The consequences of his Great Society have been profound.

Fifty years ago, in 1966, a political revolution emerged in America that would have a massive impact on millions of families and marriages. The man behind it was President Lyndon Baines Johnson, who reached the White House amid a national tragedy but grabbed the reins of power quickly and purposefully, bent on transforming the country. Though he is lionized in popular culture these days, it is worth asking whether the celebratory tone accurately reflects the results of his revolution, at least in terms of his massive Great Society.

Earlier this year HBO transformed a hit Broadway play into a television special lauding Johnson’s 1964 campaign and early White House tenure. The riveting narrative begins with the 1963 assassination of President John Kennedy in Dallas, which catapulted Johnson into the White House and set him upon his momentous course. The program’s title, All the Way, comes from Johnson’s most memorable campaign slogan, “All the way with LBJ,” when he ran against Arizona’s Republican senator, Barry Goldwater.

Similarly, a play called The Great Society, which premiered in 2014 at the Oregon Shakespeare Festival, is heading to Broadway in 2017. Johnson is the star of that narrative as well.

The name of Johnson’s massive domestic agenda was taken from a now-forgotten British professor named Graham Wallas, who in 1914 outlined a series of domestic reforms he called the Great Society. Wallas’s slogan entered America’s lexicon as one of the country’s most famous political phrases and became inseparable from Johnson’s legacy.

In 1964 Johnson went to the University of Michigan to deliver one of the most consequential speeches of his presidency, unveiling the Great Society programs that would become the largest, most intrusive expansion of federal power ever.

“The challenge of the next half-century is whether we have the wisdom to use wealth to enrich and elevate our national life, and to advance the quality of our American civilization,” declared Johnson. “For in your time we have the opportunity to move not only toward the rich society and the powerful society, but upward to the Great Society.” The key word here was “upward,” for Johnson viewed his program as synonymous with progress itself.

The expansionist spirit of the Great Society made Franklin Roosevelt’s New Deal of the 1930s and the progressive-era initiatives of Theodore Roosevelt and Woodrow Wilson of the early 20th century appear relatively modest by comparison. Indeed, Johnson’s Ann Arbor revolution represented the most far-reaching legislative transformation in our history. How did it happen? And, looking back over the past half century, what were the results of Johnson’s vast promises? Is this a legacy that justifies the celebratory regard seen in the popular culture?

Johnson and his staff lost no time after Kennedy’s murder in designing their vast governmental expansion, to be financed by America’s post-World War II abundance of wealth and prosperity. “I am a Roosevelt New Dealer,” declared Johnson the day after the assassination. “Kennedy was a little too conservative to suit my taste.”

When Johnson came to office, Americans overwhelmingly trusted the federal government to expand benignly across the continent. World War II had generated widespread confidence in what Washington could achieve.
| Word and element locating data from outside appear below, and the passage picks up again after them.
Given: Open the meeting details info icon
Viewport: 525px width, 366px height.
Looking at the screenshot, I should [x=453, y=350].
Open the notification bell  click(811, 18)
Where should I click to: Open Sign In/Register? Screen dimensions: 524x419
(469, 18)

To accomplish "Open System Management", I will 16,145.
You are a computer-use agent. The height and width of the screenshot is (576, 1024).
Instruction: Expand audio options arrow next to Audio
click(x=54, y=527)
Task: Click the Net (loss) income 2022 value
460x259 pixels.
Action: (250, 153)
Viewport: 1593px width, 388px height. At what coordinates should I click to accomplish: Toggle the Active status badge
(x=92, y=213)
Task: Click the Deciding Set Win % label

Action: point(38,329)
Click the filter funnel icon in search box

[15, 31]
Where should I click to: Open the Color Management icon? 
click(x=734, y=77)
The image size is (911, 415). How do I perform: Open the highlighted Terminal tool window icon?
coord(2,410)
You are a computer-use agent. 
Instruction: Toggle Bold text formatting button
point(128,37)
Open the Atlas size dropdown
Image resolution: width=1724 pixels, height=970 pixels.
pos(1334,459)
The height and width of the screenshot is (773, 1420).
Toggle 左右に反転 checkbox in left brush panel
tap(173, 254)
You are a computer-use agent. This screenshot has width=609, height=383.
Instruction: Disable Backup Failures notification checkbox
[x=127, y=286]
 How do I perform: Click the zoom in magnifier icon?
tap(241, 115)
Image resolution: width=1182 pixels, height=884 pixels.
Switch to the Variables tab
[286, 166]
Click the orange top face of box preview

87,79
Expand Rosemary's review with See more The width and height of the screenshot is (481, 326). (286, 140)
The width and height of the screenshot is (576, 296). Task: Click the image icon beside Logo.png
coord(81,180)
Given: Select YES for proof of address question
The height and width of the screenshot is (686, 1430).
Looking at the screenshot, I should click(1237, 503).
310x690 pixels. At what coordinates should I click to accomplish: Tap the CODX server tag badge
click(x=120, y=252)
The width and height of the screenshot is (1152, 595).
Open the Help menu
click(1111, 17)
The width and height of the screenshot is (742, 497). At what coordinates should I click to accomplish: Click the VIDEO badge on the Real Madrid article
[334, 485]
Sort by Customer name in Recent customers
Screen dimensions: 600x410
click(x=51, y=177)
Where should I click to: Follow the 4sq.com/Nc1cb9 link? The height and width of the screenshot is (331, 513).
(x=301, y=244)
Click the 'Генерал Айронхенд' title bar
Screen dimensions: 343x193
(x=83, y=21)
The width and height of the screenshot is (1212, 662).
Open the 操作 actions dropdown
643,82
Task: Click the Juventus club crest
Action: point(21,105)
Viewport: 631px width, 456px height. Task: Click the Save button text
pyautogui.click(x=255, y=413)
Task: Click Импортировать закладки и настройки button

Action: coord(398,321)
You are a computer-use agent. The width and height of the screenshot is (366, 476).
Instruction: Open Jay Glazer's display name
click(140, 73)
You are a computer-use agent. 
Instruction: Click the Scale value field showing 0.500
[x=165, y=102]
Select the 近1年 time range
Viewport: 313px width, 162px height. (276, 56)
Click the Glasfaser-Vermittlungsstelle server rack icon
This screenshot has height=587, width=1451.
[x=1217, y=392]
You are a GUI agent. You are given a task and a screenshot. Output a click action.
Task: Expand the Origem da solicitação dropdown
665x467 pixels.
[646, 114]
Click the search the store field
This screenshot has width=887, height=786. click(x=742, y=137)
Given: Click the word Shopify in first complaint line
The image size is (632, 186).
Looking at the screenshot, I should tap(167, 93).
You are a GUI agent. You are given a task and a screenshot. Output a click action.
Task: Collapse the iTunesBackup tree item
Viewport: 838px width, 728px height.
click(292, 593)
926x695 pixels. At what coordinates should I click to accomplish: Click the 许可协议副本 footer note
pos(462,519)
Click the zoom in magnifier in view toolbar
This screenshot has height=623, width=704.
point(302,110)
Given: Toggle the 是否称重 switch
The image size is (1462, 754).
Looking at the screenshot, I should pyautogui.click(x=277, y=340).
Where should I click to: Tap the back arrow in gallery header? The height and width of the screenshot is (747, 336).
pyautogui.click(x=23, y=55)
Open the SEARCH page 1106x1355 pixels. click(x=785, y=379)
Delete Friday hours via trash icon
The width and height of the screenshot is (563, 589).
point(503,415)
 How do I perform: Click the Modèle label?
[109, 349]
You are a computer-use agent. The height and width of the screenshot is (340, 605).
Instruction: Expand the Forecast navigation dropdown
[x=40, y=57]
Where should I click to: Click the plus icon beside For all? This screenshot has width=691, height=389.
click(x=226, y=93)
The Johnson administration leveraged that confidence by radically altering the constitutional limits on legislation, regulation, and spending. The Johnson administration shifted the governance of the country from a constitutional republic rooted largely in localism to an opaque, vast regulatory state rooted inside the Beltway.

What the president outlined was a cornucopia of new programs and funding mechanisms that would seamlessly seep into almost every facet of life and with a special emphasis on urban America. Never before had the government embraced such an obligation to inject itself into the lives of older Americans; into the education system at every level, from primary schooling to higher learning; and, perhaps most importantly, into the lives and personal decisions of the most vulnerable families in the country. Johnson altered forever the relationship between the average citizen and the national government.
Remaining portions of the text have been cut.